Records from a data source

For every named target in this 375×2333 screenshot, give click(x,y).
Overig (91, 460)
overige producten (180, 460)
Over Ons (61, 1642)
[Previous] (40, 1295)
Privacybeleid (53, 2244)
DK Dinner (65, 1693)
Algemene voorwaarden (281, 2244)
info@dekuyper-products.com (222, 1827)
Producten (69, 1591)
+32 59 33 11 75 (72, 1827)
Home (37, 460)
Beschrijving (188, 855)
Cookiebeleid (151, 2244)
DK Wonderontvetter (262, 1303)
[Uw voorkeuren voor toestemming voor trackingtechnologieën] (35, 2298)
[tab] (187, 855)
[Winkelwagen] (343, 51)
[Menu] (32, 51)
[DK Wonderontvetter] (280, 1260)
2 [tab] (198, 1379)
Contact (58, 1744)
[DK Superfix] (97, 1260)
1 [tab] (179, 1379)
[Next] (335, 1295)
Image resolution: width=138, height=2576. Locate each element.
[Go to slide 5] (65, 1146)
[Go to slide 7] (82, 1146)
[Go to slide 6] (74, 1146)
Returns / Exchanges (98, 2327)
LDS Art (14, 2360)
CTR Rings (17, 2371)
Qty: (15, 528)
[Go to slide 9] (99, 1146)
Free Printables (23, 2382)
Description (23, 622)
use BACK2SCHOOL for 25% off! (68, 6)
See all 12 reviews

* [Aim of the task] What you give back should match the entries above exactly.

* [Response box]
For every named target in this 375×2333 screenshot, give click(x,y).
Overig (91, 460)
overige producten (180, 460)
Over Ons (61, 1642)
[Previous] (40, 1295)
Privacybeleid (53, 2244)
DK Dinner (65, 1693)
Algemene voorwaarden (281, 2244)
info@dekuyper-products.com (222, 1827)
Producten (69, 1591)
+32 59 33 11 75 (72, 1827)
Home (37, 460)
Beschrijving (188, 855)
Cookiebeleid (151, 2244)
DK Wonderontvetter (262, 1303)
[Uw voorkeuren voor toestemming voor trackingtechnologieën] (35, 2298)
[tab] (187, 855)
[Winkelwagen] (343, 51)
[Menu] (32, 51)
[DK Wonderontvetter] (280, 1260)
2 [tab] (198, 1379)
Contact (58, 1744)
[DK Superfix] (97, 1260)
1 [tab] (179, 1379)
[Next] (335, 1295)
Image resolution: width=138, height=2576. Locate each element.
[Go to slide 5] (65, 1146)
[Go to slide 7] (82, 1146)
[Go to slide 6] (74, 1146)
Returns / Exchanges (98, 2327)
LDS Art (14, 2360)
CTR Rings (17, 2371)
Qty: (15, 528)
[Go to slide 9] (99, 1146)
Free Printables (23, 2382)
Description (23, 622)
use BACK2SCHOOL for 25% off! (68, 6)
See all 12 reviews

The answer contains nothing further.